* _Exercise details_
Extend the news piece on regional cooperation among South Asian garment industries, starting right after its last sentence.

More than just politics and rhetoric, industry leaders are looking at the bigger picture and seeing how working together could yield greater success than going it alone.
The idea was furthered at a conference organized by the Confederation of Indian Industries last week and later reiterated to Sourcing Journal by analysts and industry leaders. The long-held sense of competition is giving way to more collective thinking, according to experts.
“The dynamic of global sourcing has been changing,” said Faruque Hassan, president Bangladesh Garment Manufacturers and Exporters Association (BGMEA). “We believe Asia will lead for next few decades. The possibility of a regional value chain with raw materials and marketing can make a global brand.”
“India has a unique capacity in the vertical supply chain starting from cotton to finished apparel and fashion design; Bangladesh does not grow cotton, nor petrochemical fiber, yet we have become the second-largest apparel exporter,” Hassan said, while adding that Bangladesh is the second-largest cotton importer in the world.
The urgency to rethink the situation has been felt across all three countries as the pandemic roiled supply chains, with lockdowns, order cancellations, and the two biggest importers from the region, the U.S and European Union, beginning to take nearshoring more seriously.
While Bangladesh has somewhat recovered—exports are up 12.6 percent in 2021 at $31.45 billion, from $27.94 billion in financial year 2020 (ending June 30)—this is still below the $34.13 billion registered in financial year 2019.

* _Information given_
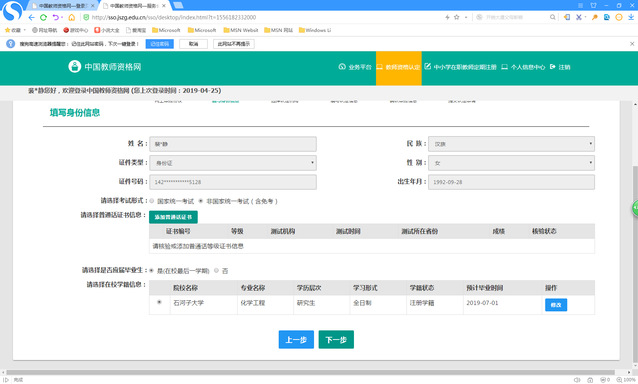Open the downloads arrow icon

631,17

...

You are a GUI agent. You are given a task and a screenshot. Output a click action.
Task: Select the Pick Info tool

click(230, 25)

* _Reply to the exercise_
The feeling seems to be similar in Sri Lanka, which saw apparel exports in 2020 drop to $4.2 billion from $5.3 billion in 2019. Although this year has seen 12 percent growth, and the country expects to reach $5.1 billion by year-end, this figure is lower than the 2019 level, and that has the industry concerned.
“We don’t have to do it alone,” said Suchira Surendranath, director strategy and investment for Brandix Lanka Ltd Group, Sri Lanka. “It’s a unique, once-in-a-lifetime opportunity for Asia as a whole, and especially for India to capture a share of the global market without the need to compete only on price. The possibilities for tangible value with a compelling story line are endless if we build a closer collaboration. We can build a regional apparel and textile hub that becomes a preferred sourcing destination.”
“India itself may not have access to European Union and the U.S. through preferential schemes, but Bangladesh has access to U.S. and Canada. Sri Lanka has access to Europe and India has access to the Japanese market. This contributes to the balance, as well. We already have all the factors to make this a reality, and with this collaboration we can be on a level playing field with the rest of the world,” he added.
One reason for India’s interest in the partnership could be because the nation appears to be losing ground. According to the Indian commerce ministry, textile exports plunged 9.57 percent to $31.69 billion in the financial year 2020-21, ending March 31, compared to $35.04 billion in 2019-20.
“India’s lack of resilience was further exposed during the Covid crisis, which saw overall global demand fall by 3.8 percent, with India seeing an 18.7 percent decline in 2020. However, the country’s recent performance in global trade has not been commensurate with its abilities. Exports declined by 3 percent during 2015–2019 and by 18.7 percent in 2020. And yet during the same period, other low-cost countries such as Bangladesh and Vietnam have gained share,” said global consulting firm Kearney.
Last week’s Kearney and CII report noted that the textiles industry is the backbone of India’s economy, making major contributions to both employment and exports but that India was a clear laggard from 2015-2019, with textile exports shrinking 0.8 percent in the same period.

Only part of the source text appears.